Every morning I wake up feeling like I have one foot in prison and one foot on the streets. Literally. Being attached to an ankle monitor is cumbersome, both mentally and physically. It’s like being attached to a neo–ball and chain. It was a part of my parole conditions. Yeah, you’re free, but then again, you’re not.
The first thing I have to do every morning is charge [the monitor] up, no matter where I’m at. Before I go to sleep, I must recharge. Every day. It’s an ever-present part of my life. Even though I live at home with my wife, I feel like I’m still in prison.
I have to wear it because I was accused of being a high-ranking gang member in the California Department of Corrections and Rehabilitation. Prison officials claimed I was in the Black Guerrilla Family. I was validated and had to serve SHU [Special Housing Unit] time before I was paroled. That’s 23-hour lockdown, seven days a week. They need three points to classify you as a prison gang member.
Three points. Number one, they said I had direct contact with a member of the gang. Proof of direct contact could be a name, a letter, even a book with somebody’s name in it. Anything they find on you that’s a direct link to an associate or a member is a point. Number two was a tattoo. I had a dragon on my arm. And any dragon on your arm is associated with the BGF. The third was a note that they found. They didn’t even tell me what was in the note.
I had to walk out of a job orientation, because the company had a metal detector. I was too embarrassed to go through.
Any three points and you get validated.
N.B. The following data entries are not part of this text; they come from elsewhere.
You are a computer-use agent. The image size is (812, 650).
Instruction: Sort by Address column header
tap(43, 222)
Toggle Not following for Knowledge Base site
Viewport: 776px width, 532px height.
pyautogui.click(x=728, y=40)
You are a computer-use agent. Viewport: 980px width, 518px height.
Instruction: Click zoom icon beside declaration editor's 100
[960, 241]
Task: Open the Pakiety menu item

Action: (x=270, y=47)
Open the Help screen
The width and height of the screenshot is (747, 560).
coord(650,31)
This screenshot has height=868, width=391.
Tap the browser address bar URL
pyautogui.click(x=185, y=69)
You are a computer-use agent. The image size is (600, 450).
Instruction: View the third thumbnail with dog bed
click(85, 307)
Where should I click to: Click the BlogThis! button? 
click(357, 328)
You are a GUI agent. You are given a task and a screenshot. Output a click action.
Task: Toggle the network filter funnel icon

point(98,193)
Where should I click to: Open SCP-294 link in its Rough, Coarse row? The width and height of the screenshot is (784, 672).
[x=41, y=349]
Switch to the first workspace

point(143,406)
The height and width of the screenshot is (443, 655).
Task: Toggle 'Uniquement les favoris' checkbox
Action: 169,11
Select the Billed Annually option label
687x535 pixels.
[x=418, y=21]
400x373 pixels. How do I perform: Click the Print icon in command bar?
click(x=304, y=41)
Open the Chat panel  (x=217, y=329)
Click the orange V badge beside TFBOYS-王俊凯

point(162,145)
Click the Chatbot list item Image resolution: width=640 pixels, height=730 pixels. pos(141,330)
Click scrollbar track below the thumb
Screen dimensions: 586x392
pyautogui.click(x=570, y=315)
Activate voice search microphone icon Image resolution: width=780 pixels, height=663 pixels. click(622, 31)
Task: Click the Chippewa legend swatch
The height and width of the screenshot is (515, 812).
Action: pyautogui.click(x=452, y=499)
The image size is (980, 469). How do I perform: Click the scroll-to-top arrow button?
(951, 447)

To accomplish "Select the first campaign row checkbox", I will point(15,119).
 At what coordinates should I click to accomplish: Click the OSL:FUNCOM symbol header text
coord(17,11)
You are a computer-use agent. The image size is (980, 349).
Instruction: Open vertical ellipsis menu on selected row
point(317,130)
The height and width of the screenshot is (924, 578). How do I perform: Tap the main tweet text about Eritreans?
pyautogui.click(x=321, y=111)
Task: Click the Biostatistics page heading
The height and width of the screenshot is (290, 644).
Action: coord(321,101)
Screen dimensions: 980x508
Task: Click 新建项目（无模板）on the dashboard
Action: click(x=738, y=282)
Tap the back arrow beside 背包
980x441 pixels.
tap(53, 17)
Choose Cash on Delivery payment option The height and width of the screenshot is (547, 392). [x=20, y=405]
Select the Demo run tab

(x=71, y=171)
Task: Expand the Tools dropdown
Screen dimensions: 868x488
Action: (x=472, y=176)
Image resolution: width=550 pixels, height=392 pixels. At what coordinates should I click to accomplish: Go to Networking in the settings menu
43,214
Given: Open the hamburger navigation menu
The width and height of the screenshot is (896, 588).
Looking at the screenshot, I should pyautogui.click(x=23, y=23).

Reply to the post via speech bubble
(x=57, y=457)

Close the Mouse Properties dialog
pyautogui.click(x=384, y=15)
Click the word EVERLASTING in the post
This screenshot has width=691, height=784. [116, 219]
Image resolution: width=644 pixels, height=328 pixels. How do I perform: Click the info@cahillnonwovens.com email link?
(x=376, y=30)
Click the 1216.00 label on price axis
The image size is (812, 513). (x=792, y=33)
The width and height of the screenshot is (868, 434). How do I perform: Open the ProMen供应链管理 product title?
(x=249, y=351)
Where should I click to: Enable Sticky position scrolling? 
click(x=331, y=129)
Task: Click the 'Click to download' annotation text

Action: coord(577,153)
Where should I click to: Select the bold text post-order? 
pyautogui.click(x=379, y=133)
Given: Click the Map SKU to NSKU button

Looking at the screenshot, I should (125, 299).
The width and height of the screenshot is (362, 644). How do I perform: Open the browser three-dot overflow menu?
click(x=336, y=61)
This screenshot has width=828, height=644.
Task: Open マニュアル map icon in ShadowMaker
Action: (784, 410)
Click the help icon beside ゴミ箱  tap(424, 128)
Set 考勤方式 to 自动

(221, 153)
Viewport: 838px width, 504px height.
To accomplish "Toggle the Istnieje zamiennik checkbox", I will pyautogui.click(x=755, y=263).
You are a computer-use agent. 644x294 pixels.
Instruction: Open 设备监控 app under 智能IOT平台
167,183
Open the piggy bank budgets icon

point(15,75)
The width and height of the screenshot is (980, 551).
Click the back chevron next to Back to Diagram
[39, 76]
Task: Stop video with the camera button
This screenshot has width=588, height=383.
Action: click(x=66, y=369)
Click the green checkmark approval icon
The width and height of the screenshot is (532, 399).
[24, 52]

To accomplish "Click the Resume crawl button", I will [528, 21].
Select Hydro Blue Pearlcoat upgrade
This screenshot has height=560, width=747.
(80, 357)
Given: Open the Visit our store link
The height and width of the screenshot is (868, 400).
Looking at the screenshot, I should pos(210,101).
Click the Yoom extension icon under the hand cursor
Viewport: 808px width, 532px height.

In a nutshell, they could validate a brown paper bag. If the brown paper bag was in the cell with the gang member and he ate food out of it, that’s a point. In other words, it was a sham. I spent two and a half years waiting at California Men’s Colony in San Luis Obispo for a bed to open up in an SHU. During that time, I was like a pariah. No one wants to talk to you. Because if you make contact with me — that’s one point! So when people see you walking with your escort on the yard, they don’t say, “Hey, what’s up, Stone?” It’s a real fucked-up feeling because you are in the hole, no TV, no radio. Two and a half years straight in a cell [is] a fucked-up experience. And in the SHU it gets worse.
It’s all gang members in there, absolutely. You get an hour out of your cell every day. When I got to Corcoran SHU, it was a totally different experience. Before I went I didn’t even have a cellie, but once [you get] there, they force you to have a cellie. Ain’t that some bullshit? It was crazy because once I got there, I got put in with all the notables: the Aryan Brotherhood, the Eme, the Norteños. It’s a lot of politics. The tension was palpable. Like you could grab that shit out of the air.
I was tossed in the hole just because of my affiliation with the Black Guerrilla Family. I’ve been out now two years, but I’m still on an ankle monitor. One thing about those draconian gang-validation policies is that they don’t offer inmates due for parole any prerelease or re-entry services. Inmates on the main line [regular prison yard] have access to programs, but in SHU we get nothing. They basically vomit us into society, traumatized and unprepared. I have been working, and doing everything possible to stay free, despite my ankle monitor.
Over a period of time, literally and figuratively, it becomes the irritated part of your flesh. It affects your psyche. I once had to walk out from a job orientation, because the company had a metal detector. I was too embarrassed to walk through. And can you imagine meeting a chick and your ankle monitor starts buzzing uncontrollably, because your parole agent wants you. Imagine being in bed with your lady and it starts buzzing? It’s happened to me.
In prison all you get in regard to overall hygiene is a shower, so I basically went 16 years without taking a bath. Now I have to take baths with one leg hanging off the side of the tub. I have a swimming pool and Jacuzzi in my backyard and I can’t even get in it.
I’ve got one more year wearing this thing. But it beats being back inside. I’ll take it, as long as it keeps me on this side of the wall.